Servizio Universale

L’attuale Codice delle Comunicazioni elettroniche (Art. 94) prevede che, su tutto il territorio nazionale, i consumatori abbiano diritto ad accedere ad un prezzo accessibile ad un adeguato servizio di accesso a Internet a banda larga ed a servizi di comunicazione vocale. L’Autorità per le Garanzie nelle Comunicazioni (AGCom), con la delibera n. 309/23/CONS, ha identificato, come servizio adeguato, il servizio di accesso ad Internet a banda larga con velocità di download almeno a 20 Mbit/s.

In applicazione del previgente Codice delle Comunicazioni elettroniche, AGCom ha regolamentato il Servizio Universale per la telefonia vocale tramite:

  • la delibera n. 456/16/CONS, con la quale ha identificato le condizioni economiche per la fornitura del servizio di telefonia vocale. Le condizioni economiche sono indicate in fattura TIM nel dettaglio costi, all’interno del box “Offerte e servizi” con la dicitura “VOCE". Per consultare la delibera AGCom e le relative condizioni ivi regolate (allegato 1 e 2) vai sul sito di AGCom.

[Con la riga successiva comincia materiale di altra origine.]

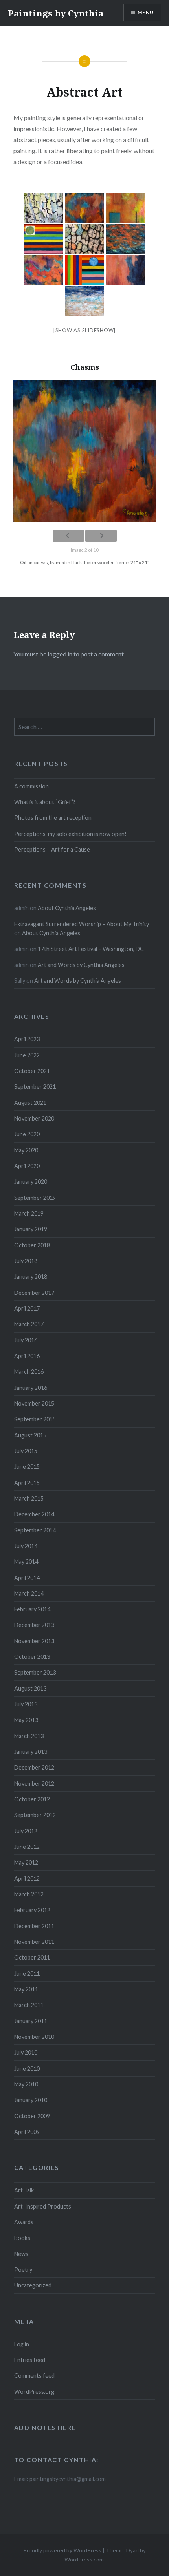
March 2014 (29, 1593)
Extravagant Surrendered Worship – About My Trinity (81, 924)
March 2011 (29, 2005)
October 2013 (32, 1656)
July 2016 (25, 1340)
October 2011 (32, 1957)
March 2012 (29, 1894)
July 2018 (25, 1261)
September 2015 (35, 1419)
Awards (23, 2222)
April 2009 (27, 2131)
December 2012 (34, 1767)
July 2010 (25, 2052)
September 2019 (35, 1197)
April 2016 (27, 1356)
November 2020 (34, 1118)
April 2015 (27, 1482)
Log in (21, 2344)
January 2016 (30, 1387)
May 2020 (26, 1150)
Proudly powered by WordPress (62, 2550)
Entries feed (29, 2360)
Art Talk (24, 2190)
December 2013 (34, 1625)
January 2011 (30, 2021)
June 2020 (27, 1134)
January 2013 (30, 1751)
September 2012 (35, 1815)
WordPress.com (84, 2559)
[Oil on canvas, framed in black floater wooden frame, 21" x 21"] (84, 208)
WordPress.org (34, 2391)
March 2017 (29, 1324)
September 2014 (35, 1530)
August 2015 (30, 1435)
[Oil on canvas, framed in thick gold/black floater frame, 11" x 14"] (125, 239)
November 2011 (34, 1941)
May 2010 (26, 2084)
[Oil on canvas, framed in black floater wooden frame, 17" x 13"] (43, 270)
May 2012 (26, 1862)
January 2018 (30, 1276)
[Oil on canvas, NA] (125, 270)
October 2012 (32, 1799)
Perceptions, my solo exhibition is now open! (70, 833)
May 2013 (26, 1720)
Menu (146, 12)
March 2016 (29, 1371)
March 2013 (29, 1736)
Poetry (23, 2269)
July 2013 (25, 1704)
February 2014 (32, 1609)
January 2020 (30, 1181)
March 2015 (29, 1498)
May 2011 (26, 1989)
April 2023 (27, 1039)
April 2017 (27, 1308)
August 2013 (30, 1688)
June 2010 (27, 2068)
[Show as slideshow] (84, 330)
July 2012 (25, 1831)
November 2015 (34, 1403)
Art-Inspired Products (42, 2206)
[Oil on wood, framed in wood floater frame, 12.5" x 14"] (84, 301)
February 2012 (32, 1910)
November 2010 (34, 2036)
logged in (60, 654)
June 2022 (27, 1055)
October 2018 (32, 1245)
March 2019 (29, 1213)
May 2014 (26, 1561)
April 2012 (27, 1878)
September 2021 (35, 1086)
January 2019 (30, 1229)
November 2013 (34, 1641)
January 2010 (30, 2100)
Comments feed (34, 2375)
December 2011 (34, 1926)
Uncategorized (32, 2285)
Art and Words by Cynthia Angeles (81, 965)
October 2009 (32, 2116)
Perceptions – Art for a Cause (52, 849)
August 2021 (30, 1102)
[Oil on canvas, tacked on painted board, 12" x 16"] (84, 270)
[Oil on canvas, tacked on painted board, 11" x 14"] (43, 239)
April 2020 (27, 1166)
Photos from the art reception (53, 817)
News (21, 2254)
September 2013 (35, 1672)
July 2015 (25, 1451)
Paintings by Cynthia (55, 13)
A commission (31, 786)
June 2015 (27, 1466)
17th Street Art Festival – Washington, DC (91, 948)
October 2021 (32, 1071)
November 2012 (34, 1783)
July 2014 (25, 1546)
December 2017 (34, 1292)
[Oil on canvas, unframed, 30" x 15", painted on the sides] (84, 239)
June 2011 (27, 1973)
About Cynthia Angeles (67, 908)
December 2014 (34, 1514)
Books (22, 2237)
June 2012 (27, 1846)
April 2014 (27, 1577)
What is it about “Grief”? (44, 802)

  • la delibera n. 258/18/CONS, con la quale ha identificato i requisiti economici per individuare le categorie di clientela residenziale disagiate, a cui applicare specifiche agevolazioni economiche.


Per quanto riguarda la telefonia pubblica, la delibera n. 98/23/CONS stabilisce che TIM continui a garantire il servizio in ospedali, carceri, caserme e nelle postazioni stradali dove non è presente un’adeguata copertura delle reti mobili.